Projeções estruturais indicadas por modelos de IA
Segundo o ChatGPT, forças estruturais explicam o cenário recente do ativo. A oferta disponível nas corretoras diminuiu de forma constante, enquanto fluxos institucionais aumentaram de maneira contínua. Além disso, a demanda por ETFs lastreados no ativo cresceu de forma relevante, ao mesmo tempo em que grandes investidores ampliaram sua participação.
O modelo aponta que a custódia exercida por ETFs e a acumulação por baleias reduziram significativamente os saldos nas exchanges entre 2025 e o início de 2026. No entanto, a forte queda na atividade on-chain também preocupa. Endereços ativos diários recuaram de centenas de milhares para poucas dezenas de milhares. Essa redução sugere que grande parte da oferta circulante está concentrada em poucas carteiras, o que torna movimentos bruscos mais prováveis.

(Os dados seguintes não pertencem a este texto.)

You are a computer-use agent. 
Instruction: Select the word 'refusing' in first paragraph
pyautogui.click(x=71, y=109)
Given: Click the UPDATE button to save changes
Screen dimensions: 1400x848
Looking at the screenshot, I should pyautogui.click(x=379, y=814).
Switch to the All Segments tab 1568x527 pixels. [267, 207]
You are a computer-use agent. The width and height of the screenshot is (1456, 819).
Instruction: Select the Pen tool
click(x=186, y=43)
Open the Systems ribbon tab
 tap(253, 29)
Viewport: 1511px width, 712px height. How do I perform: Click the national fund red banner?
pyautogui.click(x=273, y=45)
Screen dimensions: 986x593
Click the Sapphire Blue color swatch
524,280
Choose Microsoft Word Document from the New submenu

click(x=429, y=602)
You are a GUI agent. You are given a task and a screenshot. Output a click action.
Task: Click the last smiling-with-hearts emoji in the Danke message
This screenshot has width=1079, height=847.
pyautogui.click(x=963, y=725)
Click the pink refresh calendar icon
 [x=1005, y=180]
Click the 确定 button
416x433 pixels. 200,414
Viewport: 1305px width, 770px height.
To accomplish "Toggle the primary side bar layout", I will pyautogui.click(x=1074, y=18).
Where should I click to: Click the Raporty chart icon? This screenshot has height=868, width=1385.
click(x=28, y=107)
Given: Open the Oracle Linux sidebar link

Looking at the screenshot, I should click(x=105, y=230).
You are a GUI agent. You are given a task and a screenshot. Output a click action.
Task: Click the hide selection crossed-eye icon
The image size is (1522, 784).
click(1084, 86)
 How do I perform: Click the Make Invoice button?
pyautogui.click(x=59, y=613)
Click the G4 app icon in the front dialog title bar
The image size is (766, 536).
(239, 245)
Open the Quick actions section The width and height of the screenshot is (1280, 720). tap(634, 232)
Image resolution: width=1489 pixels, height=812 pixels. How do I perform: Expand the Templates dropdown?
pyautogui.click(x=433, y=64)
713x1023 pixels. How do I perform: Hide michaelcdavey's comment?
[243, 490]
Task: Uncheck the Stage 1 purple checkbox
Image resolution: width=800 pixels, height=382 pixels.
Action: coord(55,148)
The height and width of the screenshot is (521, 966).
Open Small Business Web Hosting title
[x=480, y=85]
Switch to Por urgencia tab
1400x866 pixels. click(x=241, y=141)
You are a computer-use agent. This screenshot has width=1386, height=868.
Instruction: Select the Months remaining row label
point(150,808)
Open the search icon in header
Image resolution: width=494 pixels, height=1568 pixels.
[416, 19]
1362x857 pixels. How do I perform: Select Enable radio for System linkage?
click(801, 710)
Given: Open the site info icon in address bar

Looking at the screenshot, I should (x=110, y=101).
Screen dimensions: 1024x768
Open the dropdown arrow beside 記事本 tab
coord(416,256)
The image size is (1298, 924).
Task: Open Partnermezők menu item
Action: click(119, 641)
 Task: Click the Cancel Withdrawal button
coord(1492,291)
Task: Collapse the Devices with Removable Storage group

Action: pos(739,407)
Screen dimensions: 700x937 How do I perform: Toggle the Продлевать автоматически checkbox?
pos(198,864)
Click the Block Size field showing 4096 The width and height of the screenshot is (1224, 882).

Com base nessas variáveis, o ChatGPT projeta um segundo trimestre marcado por volatilidade significativa. Portanto, movimentos guiados por rompimentos falsos, varreduras de liquidez e reações a notícias podem influenciar o comportamento do ativo. A região de US$ 2,41 aparece como nível crítico devido ao volume acumulado por grandes investidores.
Leitura técnica do Claude aponta fragilidade
O Claude AI avalia o momento do ativo como tecnicamente sensível, embora estruturalmente promissor. A ferramenta destaca pressão negativa da média móvel de 50 dias e a média de 200 dias em queda desde fevereiro. No entanto, o comportamento on-chain sugere que a situação é mais complexa.
Segundo essa interpretação, há sinais claros de acumulação institucional no primeiro trimestre. Investidores de varejo, por outro lado, mostram receio crescente em meio ao ambiente volátil. Assim, o próximo trimestre pode se tornar um ponto de inflexão importante. A capacidade dos ETFs de absorver a oferta disponível deve influenciar a direção de curto prazo.
Grok vê possível transição estrutural no ativo
O Grok destaca que o ativo passa por consolidação após início turbulento em 2026. O cenário inclui entradas institucionais via ETFs e fatores externos, como novas parcerias da Ripple e maior uso da stablecoin RLUSD.
O modelo avalia que o ativo pode estar encerrando um ciclo prolongado de acumulação. Portanto, o segundo trimestre pode marcar início de valorização consistente ou pressão de distribuição ampliada. Indicadores técnicos sugerem formação de triângulo simétrico de longo prazo, o que reforça chance de rompimento no Q2. Sob condições favoráveis, como avanços regulatórios e fluxo institucional contínuo, o ativo pode buscar níveis mais altos.
No conjunto das análises, ChatGPT, Claude e Grok concordam que o segundo trimestre de 2026 deve registrar oscilações intensas. A baixa liquidez nas corretoras, a concentração de oferta e a fragilidade técnica moldam esse cenário. Portanto, padrões de acumulação, níveis críticos de preço e reações a novos dados devem direcionar os movimentos imediatos do ativo ao longo do trimestre.